#### GOAL OF THE EXERCISE
From the listing below, retype exactly the line holding "Dispatch (171, 1852)", the line holding "Dashboard (1386, 32)", and the lines between them; skip everything else.

#### SOURCE DATA
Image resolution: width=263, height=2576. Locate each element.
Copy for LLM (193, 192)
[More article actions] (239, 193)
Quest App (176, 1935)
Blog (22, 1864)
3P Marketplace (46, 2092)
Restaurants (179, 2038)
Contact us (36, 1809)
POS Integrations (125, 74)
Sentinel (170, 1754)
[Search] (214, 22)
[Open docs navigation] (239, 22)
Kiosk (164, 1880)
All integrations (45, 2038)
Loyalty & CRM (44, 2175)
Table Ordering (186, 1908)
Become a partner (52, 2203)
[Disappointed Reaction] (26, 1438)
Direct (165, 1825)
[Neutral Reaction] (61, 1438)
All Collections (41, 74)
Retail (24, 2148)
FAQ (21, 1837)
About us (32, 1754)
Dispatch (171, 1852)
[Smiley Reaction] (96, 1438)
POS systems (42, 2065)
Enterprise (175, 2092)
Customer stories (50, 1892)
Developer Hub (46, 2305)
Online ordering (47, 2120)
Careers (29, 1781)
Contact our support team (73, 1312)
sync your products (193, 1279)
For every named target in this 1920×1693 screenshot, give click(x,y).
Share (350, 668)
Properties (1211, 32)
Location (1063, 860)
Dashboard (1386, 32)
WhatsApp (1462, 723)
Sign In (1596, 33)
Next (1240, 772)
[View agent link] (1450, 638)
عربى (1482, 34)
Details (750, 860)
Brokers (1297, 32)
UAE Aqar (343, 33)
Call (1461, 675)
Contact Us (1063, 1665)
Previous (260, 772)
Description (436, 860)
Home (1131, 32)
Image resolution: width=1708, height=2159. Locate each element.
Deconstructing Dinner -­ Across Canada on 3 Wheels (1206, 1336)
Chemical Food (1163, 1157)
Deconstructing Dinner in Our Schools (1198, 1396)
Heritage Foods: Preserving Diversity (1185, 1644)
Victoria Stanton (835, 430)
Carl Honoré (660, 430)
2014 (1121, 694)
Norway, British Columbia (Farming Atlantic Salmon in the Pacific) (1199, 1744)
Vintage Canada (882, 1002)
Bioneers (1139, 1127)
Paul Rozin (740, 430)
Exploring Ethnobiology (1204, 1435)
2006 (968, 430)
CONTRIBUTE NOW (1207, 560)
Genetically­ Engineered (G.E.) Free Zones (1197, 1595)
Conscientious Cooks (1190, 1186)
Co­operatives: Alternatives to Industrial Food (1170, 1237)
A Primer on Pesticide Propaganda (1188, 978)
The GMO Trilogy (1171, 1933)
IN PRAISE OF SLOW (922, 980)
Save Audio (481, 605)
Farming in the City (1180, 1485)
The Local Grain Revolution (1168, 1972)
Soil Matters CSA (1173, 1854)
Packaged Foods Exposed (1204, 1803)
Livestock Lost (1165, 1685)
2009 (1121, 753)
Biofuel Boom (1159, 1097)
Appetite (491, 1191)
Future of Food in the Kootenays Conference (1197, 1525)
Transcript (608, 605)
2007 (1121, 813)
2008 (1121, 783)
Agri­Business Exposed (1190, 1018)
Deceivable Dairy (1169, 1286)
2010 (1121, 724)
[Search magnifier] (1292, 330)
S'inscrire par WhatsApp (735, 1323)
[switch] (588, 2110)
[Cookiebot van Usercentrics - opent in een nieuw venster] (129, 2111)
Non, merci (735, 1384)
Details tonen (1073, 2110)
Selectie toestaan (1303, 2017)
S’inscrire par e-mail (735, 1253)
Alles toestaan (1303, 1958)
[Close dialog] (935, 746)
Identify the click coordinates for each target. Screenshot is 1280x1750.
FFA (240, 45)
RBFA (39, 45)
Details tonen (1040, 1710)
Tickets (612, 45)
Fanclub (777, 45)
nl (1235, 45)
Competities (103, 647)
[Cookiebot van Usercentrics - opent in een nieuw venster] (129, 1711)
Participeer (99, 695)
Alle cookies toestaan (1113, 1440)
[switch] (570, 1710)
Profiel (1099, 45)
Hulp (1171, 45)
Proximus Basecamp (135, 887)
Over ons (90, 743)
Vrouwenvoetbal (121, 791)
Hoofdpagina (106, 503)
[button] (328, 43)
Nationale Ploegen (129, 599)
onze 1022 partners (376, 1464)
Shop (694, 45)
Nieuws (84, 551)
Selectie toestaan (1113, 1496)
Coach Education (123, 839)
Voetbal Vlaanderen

#### ANSWER BOX
Dispatch (171, 1852)
[Smiley Reaction] (96, 1438)
POS systems (42, 2065)
Enterprise (175, 2092)
Customer stories (50, 1892)
Developer Hub (46, 2305)
Online ordering (47, 2120)
Careers (29, 1781)
Contact our support team (73, 1312)
sync your products (193, 1279)
For every named target in this 1920×1693 screenshot, give click(x,y).
Share (350, 668)
Properties (1211, 32)
Location (1063, 860)
Dashboard (1386, 32)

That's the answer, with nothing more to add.